Ameely: Pioneering The Event-Based Travel Trend
From football matches to music festivals around the world, more and more tourists are choosing events rather than destinations to plan their trips abroad. We speak to Ibrahim Atwa, Founder and CEO of Ameely Travel - the company leading the trend.
Every February thousands of people flock to the city of Rio de Janeiro in Brazil to witness a festival known all over the world for the vivaciousness of its dancers, the vivid colours of their costumes, and the thrilling vibe that takes over the coastal city: the Carnival of Rio. On the opposite corner of the world, the Holi festival of colours in India attracts millions of visitors from across the globe, while Manchester United - a football team followed throughout the five continents - draws millions of tourists every season to a city once completely unknown. Event-based travel is not only a reality, but a trend that has been consistently growing in the past decade as more and more travellers choose to focus on the limitless entertainment opportunities offered by the global village we live in, while touring a destination completely unknown.Ibrahim Atwa, founder and CEO of Ameely Travel, is a pioneer in offering concierge services that match travellers with astounding destinations that are home to events such as football matches, locals festivals, concerts, and guided tours. “Whether it's Barça, Real Madrid, or Manchester United, football matches and sports travel are some of the most popular demands nowadays,” he says.
Ameely, now turning 10 years old, offers travel services that, unlike package holidays, customise all bookings to each traveller’s choice - from booking the flight and the tickets for the match to finding a hotel near the stadium and greeting the visitor with a customised jersey of their favourite player. The traveller "also gets excursions for the days after the match so that they get a chance to visit the city." Essentially, once you've booked with Ameely, your entire trip, from start to finish, is entirely taken care of by them. "We pick them up from their house and take them back to their house,” Atwa explains.“I remember one of the most unique packages we prepared. He was a Syrian businessman whose wife wanted to go to Bora Bora,” he recalls. The island, located in French Polynesia in the Pacific Ocean and surrounded by a lagoon and a barrier reef, is characterised by over-the-water bungalows standing on stilts over the lagoon. “We found out that he needed to fly to France, then to Argentina, and then yet another destination before reaching Bora Bora. But, when I saw the pictures, it's one of the most beautiful places in the world,” Atwa says.
This trend is causing a radical shift in a pattern already introduced with the advent of online booking websites and the rise of solo travel. “When technology comes, people always run towards it because it involves easy and direct communication, but then they start facing issues that require human interaction,” he says, explaining the shifting trend. “When it comes to services, technology can't do anything. So people are now coming back to the travel agent because they face problems as service requires communication on a higher and different level.”Lack of post-purchase service, flight delays, on-the-spot changes in travel plans, or not finding the hotel reservation promised online are some of the main difficulties travellers often face. “All these issues require a person to talk to. It’s not about being old school, it’s about solving problems 24/7. At a certain time, we thought the travel industry was going to go down the drain because of online business expansion, but people were still facing problems and they would still like to find someone to serve them at that exact moment,” adds Ghadir Al Agabany, Marketing Consultant at Ameely Travel. Among the services they offer is assisting in the issuing of Visas, as they book the appointments at embassies, help with the application, and assist in gathering the proper documents on time.

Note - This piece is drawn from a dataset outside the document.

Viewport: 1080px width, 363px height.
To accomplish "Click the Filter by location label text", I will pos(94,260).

Among their most exciting trends is offering customised trips for high school students as a growing tendency in Egypt. “Last year, we organised a trip to Barcelona for high school students who wanted to do it their own way,” he says. “It was actually not organised by the school but 18-year-old kids. They set up a group of delegates that decided on the place they wanted to go to and the activities they wanted to do. This is a perfect example of why young generations need a concierge service. There was no teacher, no parent, no adult involved in the decision - only a tour leader who sets up the itinerary,” he explains.
A veteran businessman in the travel industry, Atwa knows the market like few others in Egypt. “We started small - we were only five people. We demonstrated our services by getting loyal customers over the years, and have grown to 200 people in 10 years,” says the businessman.

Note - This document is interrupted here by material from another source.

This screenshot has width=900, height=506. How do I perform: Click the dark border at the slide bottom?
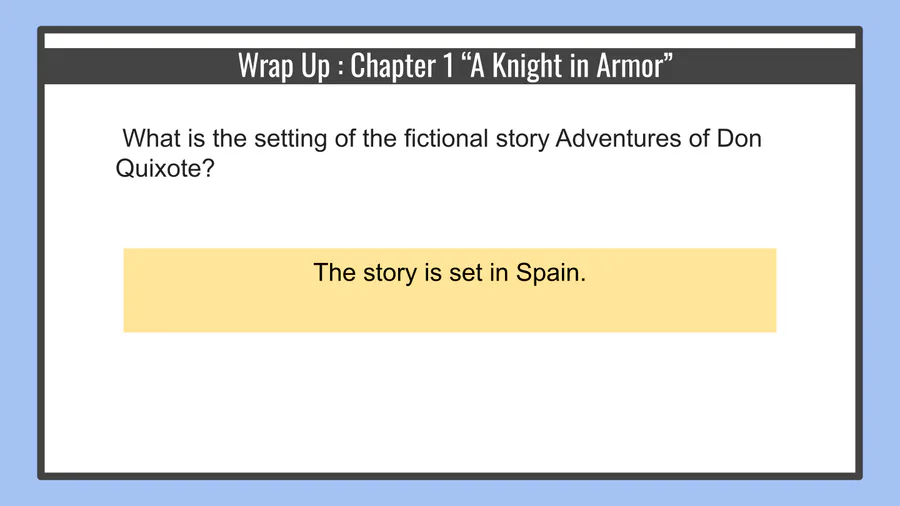(449, 475)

“Dubai is the hub of the Middle East in the travel industry; they have been increasing their hotel capacity and increasing facilities because they are working on getting 20 million tourists for 2020,” he explains. But when asked for his recommendations, he still thinks Egypt is the best place to tour. “I would recommend Egyptians to visit their own country. People from places as far as Germany or Russia travel miles and miles to visit Marsa Alam or Siwa. We should discover them too,” he says.